Arrange every line of the entries below as a JSON list of strings, one string per line, skipping blank lines and leaving the pictures out.

==== Excerpted records

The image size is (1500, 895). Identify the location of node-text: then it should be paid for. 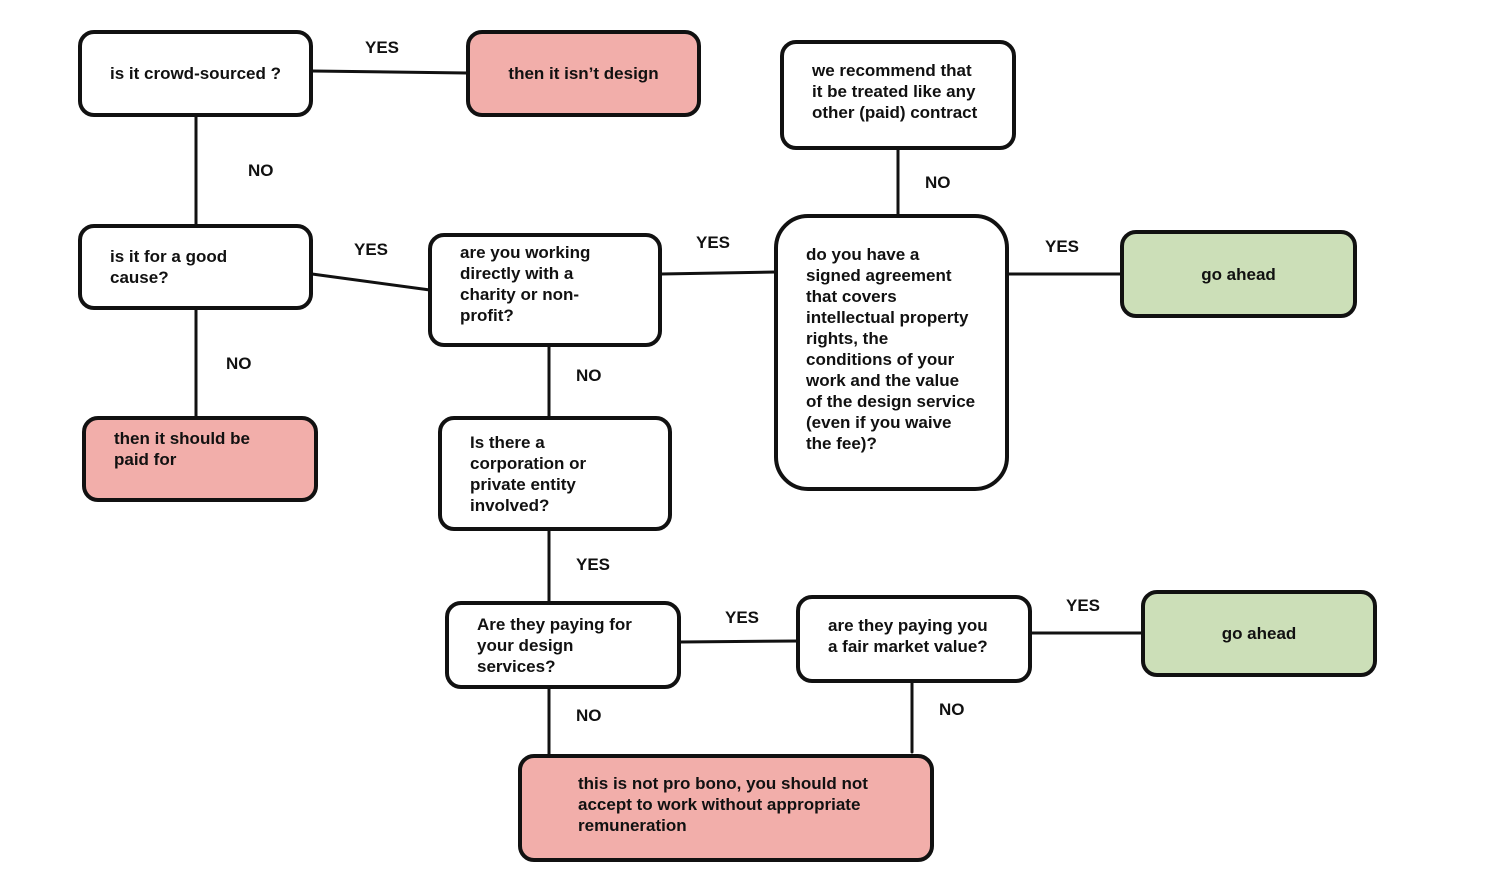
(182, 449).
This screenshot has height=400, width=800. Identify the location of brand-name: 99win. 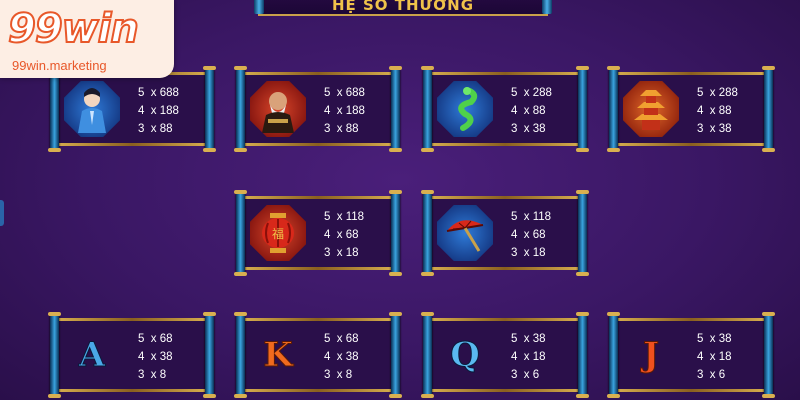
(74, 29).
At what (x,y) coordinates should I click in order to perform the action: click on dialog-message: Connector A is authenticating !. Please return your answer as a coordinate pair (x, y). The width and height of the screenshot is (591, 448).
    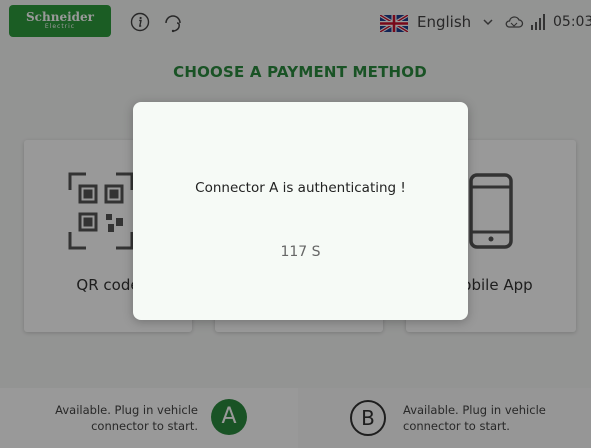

========

(Exercise answer):
[
  "The image size is (1500, 895). Identify the location of node-text: then it should be paid for. ",
  "(182, 449).",
  "This screenshot has height=400, width=800. Identify the location of brand-name: 99win. ",
  "(74, 29).",
  "At what (x,y) coordinates should I click in order to perform the action: click on dialog-message: Connector A is authenticating !. Please return your answer as a coordinate pair (x, y). The width and height of the screenshot is (591, 448)."
]